All right. So we're basically almost done, homestretch. We just turn this back into a system of equations, and this just becomes x plus 3y plus 4z, and that equals 2. Now in the second equation, we have y plus z equals negative 5. Basically, just pulling the coefficients back into just or these numbers back into coefficients of an equation. And then this final one over here, this last equation, remember, these just are x and y and z coefficients. This just becomes z equals 7.

So how do I figure this out? How do I solve this? Well, you basically just sort of work your way back up the chain and then sort of plug stuff into the equation before it. So I'm going to call this equation 1, equation 2, and equation 3. If you plug the equation 3, the z equals 7 back into equation 2, what do you get? You get y + and then remember z is equal to 7 now, so y + 7 is equal to negative 5. If you go ahead and solve for this, what you're going to see is that y is equal to negative 12.

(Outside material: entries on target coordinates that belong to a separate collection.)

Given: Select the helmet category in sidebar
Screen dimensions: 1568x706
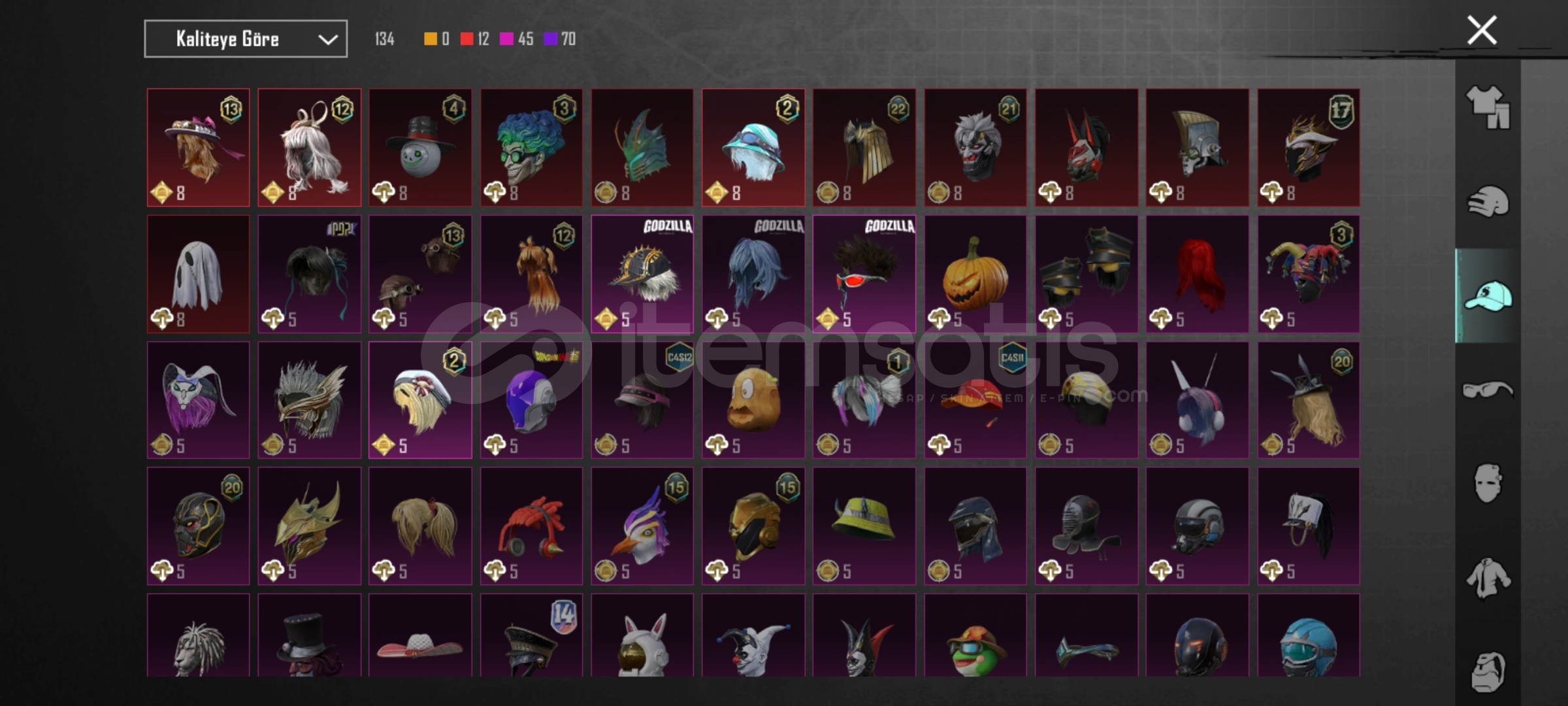Looking at the screenshot, I should pos(1488,202).
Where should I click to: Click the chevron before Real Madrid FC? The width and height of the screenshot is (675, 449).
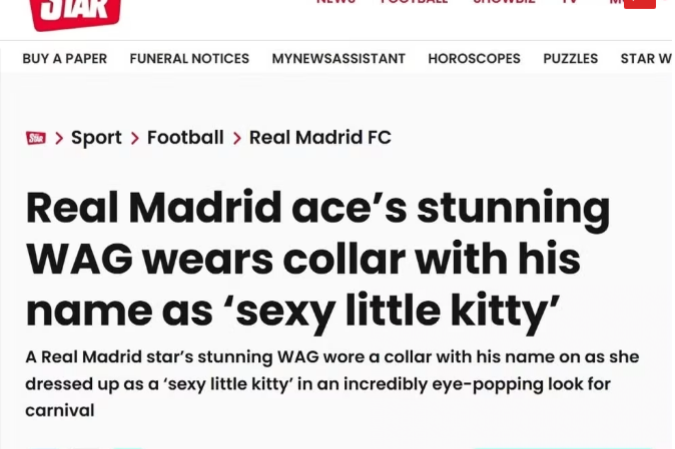[237, 138]
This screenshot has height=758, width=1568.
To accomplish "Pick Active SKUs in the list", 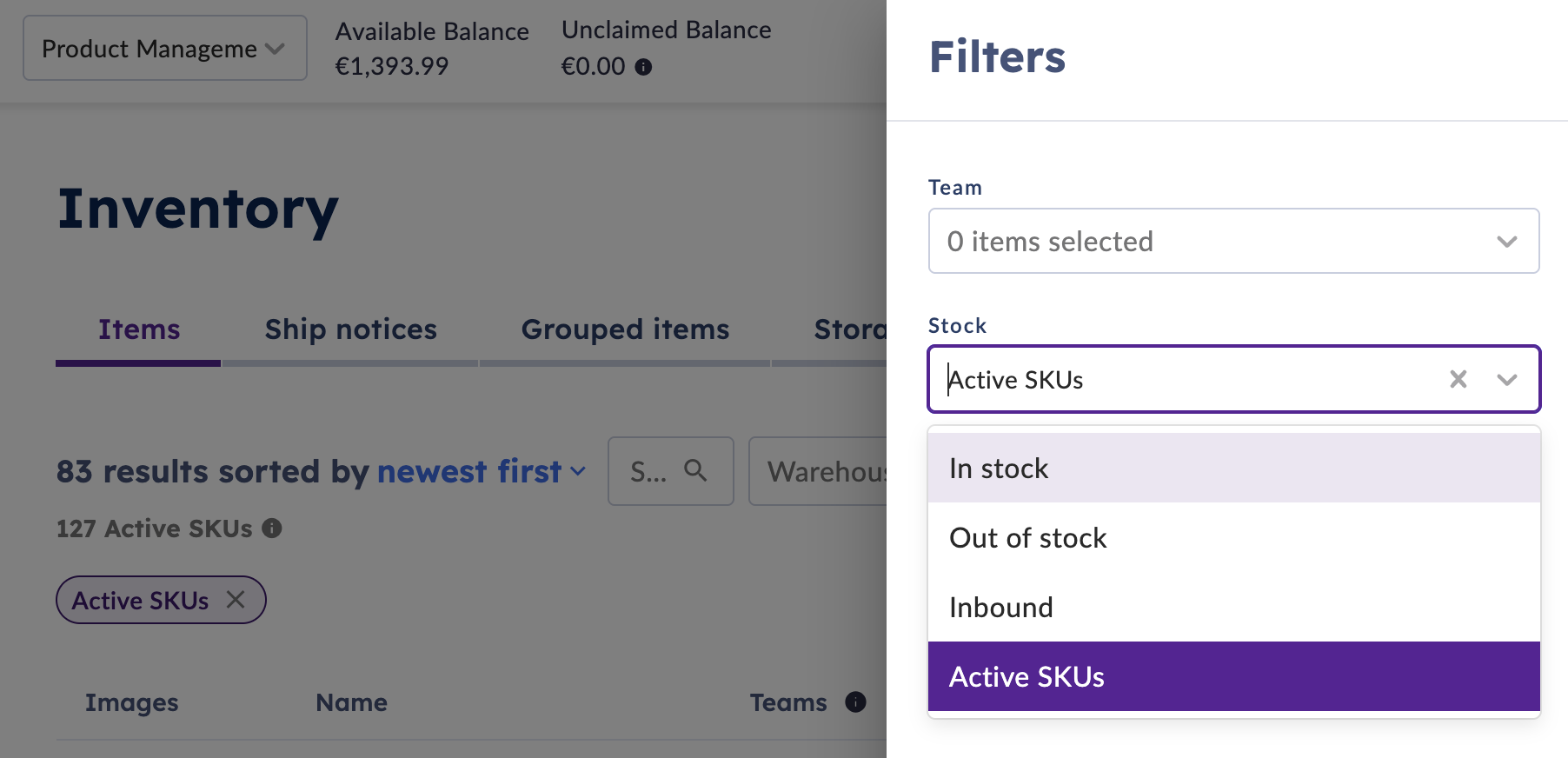I will 1233,676.
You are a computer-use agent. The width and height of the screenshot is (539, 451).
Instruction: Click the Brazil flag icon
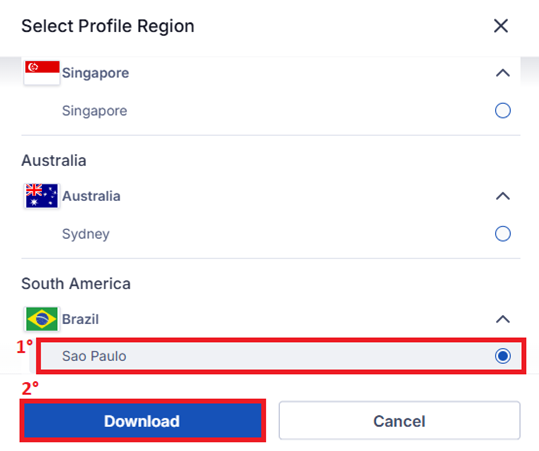[42, 319]
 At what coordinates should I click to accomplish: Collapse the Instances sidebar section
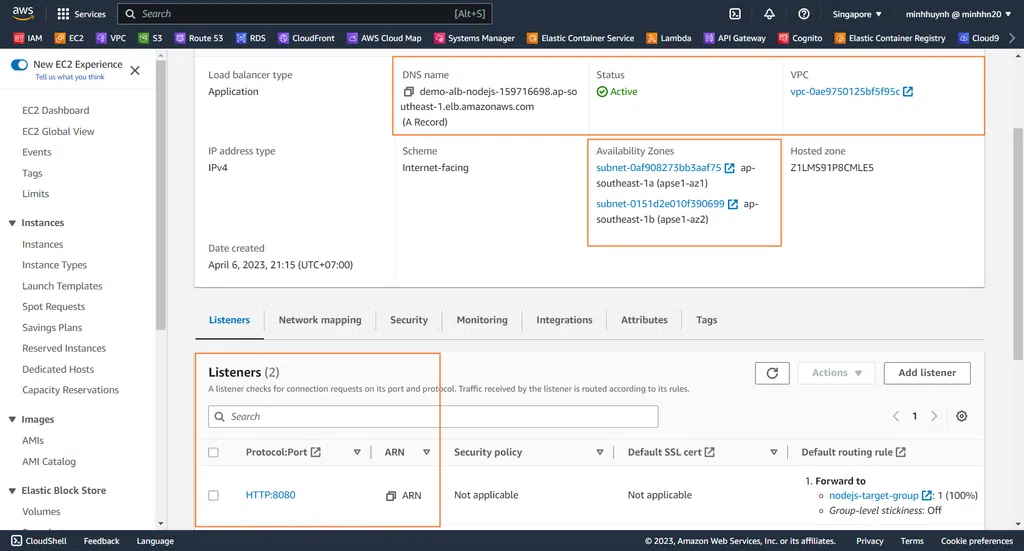click(12, 223)

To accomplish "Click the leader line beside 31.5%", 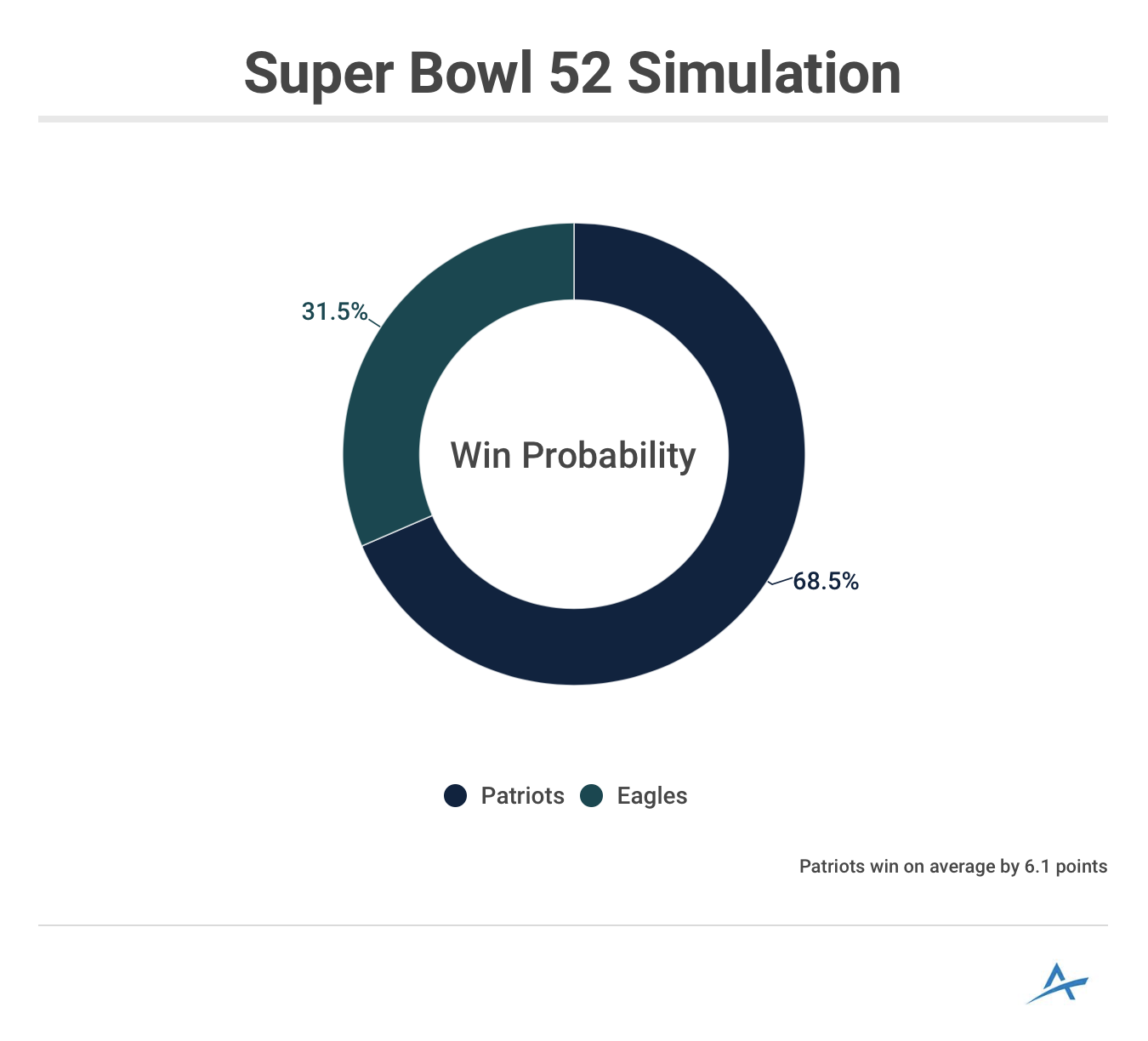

So that's the that's one of the numbers that you have, or that's one of the sort of the answers to this problem, z equals 7. When you plug it back into equation 2, you get the second number, which is y equals negative 12. And then when you take both of these numbers and plug it back into equation number 1, you'll get your 3rd number. So equation 1 becomes this. So this is going to become, x plus 3. Now we don't plug in y because we know y is equal to negative 12. And we don't plug in z because we know that z is equal to 7, and this is equal to 2. Alright?

So if you solve for this, what you're going to see is that you end up getting, that x minus 36 + 28 is equal to 2. And if you actually solve for this, what you're going to see is that x is equal to 10, and that is the answer. So in other words, the solution to the system of equations is x equals 10, y equals negative 12, and z equals 7. I know this is super tedious, but this is how you use these row operations to solve a matrix in row echelon form. Thanks for watching. Hopefully, this made sense.